▶ EXERCISE AIM
Rewrite the material from the line with "Click the 'Downdraft cutout width:' heading" up to and including the line with "Pick the 25", substituting "dark dot" for "black dot" and leaving everything else unchanged.

▶ EXTRACTED RECORDS

■ ■ ■ ■

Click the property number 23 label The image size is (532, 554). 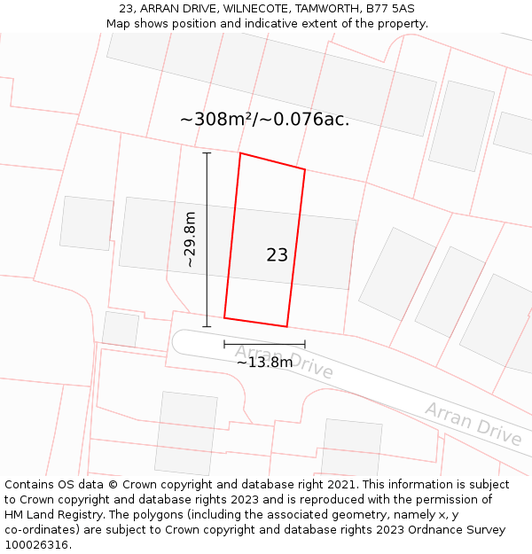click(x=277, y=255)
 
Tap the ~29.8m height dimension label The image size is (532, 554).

■ ■ ■ ■

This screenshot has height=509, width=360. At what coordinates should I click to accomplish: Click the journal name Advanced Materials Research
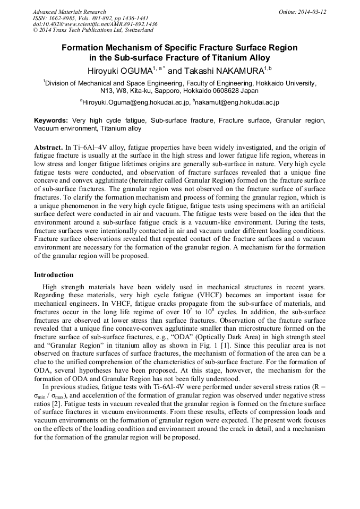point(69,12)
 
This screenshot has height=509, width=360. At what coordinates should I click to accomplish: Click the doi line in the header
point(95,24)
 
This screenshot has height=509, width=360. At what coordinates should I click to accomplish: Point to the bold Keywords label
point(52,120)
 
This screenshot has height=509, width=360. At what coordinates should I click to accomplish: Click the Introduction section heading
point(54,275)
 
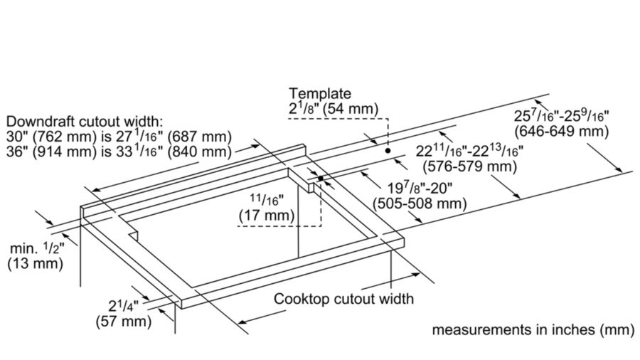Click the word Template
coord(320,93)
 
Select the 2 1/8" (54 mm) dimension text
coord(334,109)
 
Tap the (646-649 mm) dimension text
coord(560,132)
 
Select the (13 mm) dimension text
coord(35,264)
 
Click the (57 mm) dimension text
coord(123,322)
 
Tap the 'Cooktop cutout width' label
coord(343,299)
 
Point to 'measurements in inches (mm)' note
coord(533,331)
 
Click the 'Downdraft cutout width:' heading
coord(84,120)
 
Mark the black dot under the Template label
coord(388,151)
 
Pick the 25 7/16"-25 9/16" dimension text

■ ■ ■ ■

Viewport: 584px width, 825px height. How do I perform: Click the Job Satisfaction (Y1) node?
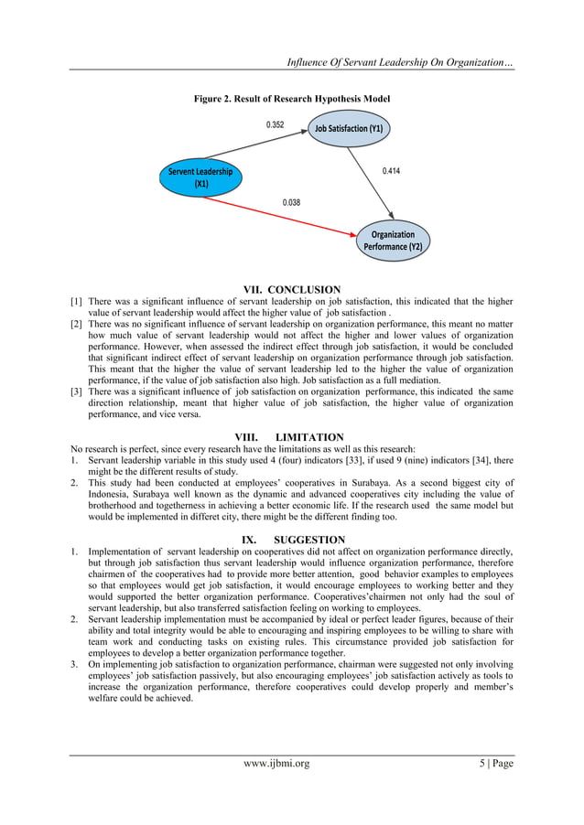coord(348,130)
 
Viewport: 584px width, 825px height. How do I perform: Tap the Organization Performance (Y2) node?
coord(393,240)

■ ■ ■ ■

▶ CORRECT RESPONSE
Click the 'Downdraft cutout width:' heading
coord(84,120)
 
Mark the dark dot under the Template label
coord(388,151)
 
Pick the 25 7/16"-25 9/16" dimension text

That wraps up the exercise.